Jun 1, 2023

Running Scans with Atlas Discovery

Running Scans with Atlas Discovery

Atlas Discovery allows you to run both external and internal network scans to populate your Certificate inventory and dashboard. These scans, once configured, run automatically and then every 24 hours thereafter. External scans can be configured to include subdomains, internal scans require the download of an agent.

The status of the scan and when it was last run are also displayed on this page. Note that internal scan statuses will remain “not started” until the agent is properly downloaded and activated.

Here’s what you can do with scan profiles:

• A scan profile can take up to 5 separate targets. Enter an FQDN or IPv4 address or range into the scan target field.
• Even though scans run every 24 hours, you can choose to run the scan at any time by clicking the “Run” action button for that scan.
• Once a scan profile is created, you can make changes to the profile or delete it.

External Scans

External network scans allow users to scan specific domains and subdomains to detect, observe, and manage TLS Certificates. Enter a FQDN or public IPv4 address or range into a target field to enable scanning of that domain or web server.
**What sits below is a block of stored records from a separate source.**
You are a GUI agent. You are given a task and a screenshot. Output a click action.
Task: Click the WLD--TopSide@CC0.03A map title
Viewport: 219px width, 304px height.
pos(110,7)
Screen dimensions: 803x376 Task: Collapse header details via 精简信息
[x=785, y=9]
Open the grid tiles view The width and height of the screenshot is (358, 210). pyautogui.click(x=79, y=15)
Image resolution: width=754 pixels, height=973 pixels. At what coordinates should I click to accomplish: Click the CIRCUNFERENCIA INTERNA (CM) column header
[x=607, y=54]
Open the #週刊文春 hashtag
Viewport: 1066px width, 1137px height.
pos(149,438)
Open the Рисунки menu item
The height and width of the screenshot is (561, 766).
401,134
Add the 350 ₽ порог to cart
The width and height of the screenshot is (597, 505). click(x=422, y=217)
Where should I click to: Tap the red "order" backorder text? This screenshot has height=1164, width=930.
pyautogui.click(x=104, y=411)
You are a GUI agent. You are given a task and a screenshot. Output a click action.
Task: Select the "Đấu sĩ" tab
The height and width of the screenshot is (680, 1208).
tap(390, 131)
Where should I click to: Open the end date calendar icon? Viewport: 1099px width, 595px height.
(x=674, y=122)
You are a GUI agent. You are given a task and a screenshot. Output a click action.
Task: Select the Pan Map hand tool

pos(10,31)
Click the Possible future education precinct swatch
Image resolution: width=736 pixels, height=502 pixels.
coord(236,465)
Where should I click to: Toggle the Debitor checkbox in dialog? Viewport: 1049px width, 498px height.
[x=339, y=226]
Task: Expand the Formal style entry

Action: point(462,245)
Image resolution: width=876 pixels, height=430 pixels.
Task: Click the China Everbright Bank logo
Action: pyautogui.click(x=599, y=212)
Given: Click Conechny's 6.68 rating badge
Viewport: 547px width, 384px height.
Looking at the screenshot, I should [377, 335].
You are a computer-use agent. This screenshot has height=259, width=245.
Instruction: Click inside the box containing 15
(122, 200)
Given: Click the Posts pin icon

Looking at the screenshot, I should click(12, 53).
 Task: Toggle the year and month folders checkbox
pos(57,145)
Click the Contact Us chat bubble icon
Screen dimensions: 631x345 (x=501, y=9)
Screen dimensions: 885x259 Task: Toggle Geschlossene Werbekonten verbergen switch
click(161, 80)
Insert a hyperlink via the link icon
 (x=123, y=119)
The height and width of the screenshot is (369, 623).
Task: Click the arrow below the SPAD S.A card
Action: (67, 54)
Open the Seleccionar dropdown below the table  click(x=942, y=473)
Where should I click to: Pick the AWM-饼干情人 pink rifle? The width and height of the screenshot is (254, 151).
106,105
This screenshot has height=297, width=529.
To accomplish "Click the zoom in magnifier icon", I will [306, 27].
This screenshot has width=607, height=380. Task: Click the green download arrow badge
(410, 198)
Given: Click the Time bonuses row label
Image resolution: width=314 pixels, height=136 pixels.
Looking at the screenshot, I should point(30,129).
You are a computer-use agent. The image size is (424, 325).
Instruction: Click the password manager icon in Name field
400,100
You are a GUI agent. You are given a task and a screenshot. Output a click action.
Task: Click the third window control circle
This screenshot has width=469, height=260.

Note that for subdomains, the current implementation looks at the top 200 most commonly used subdomains. We are planning to expand this in future releases.

1. In Atlas, navigate to Discovery and then to the Scan Profiles page. Click to create a new scan profile.
2. Name the profile and choose the “external” scan profile type.
3. Enter the domain name or a public IPv4 address or range. Toggle to include subdomains of this domain if you wish.
4. Set the port that you want to scan. The default is port 443. You can only enter one port per target.
5. Save your changes, and then the scan job will begin. It may take several minutes for your inventory or dashboard to populate with the results.

Internal Scans

Internal network scans allow users to scan network ports to detect, observe, and manage TLS certificates by a chosen IPv4 address or range. For the internal scan to successfully run, you need to create an agent, which is a lightweight network utility that will monitor your internal network and send the results to Atlas Discovery.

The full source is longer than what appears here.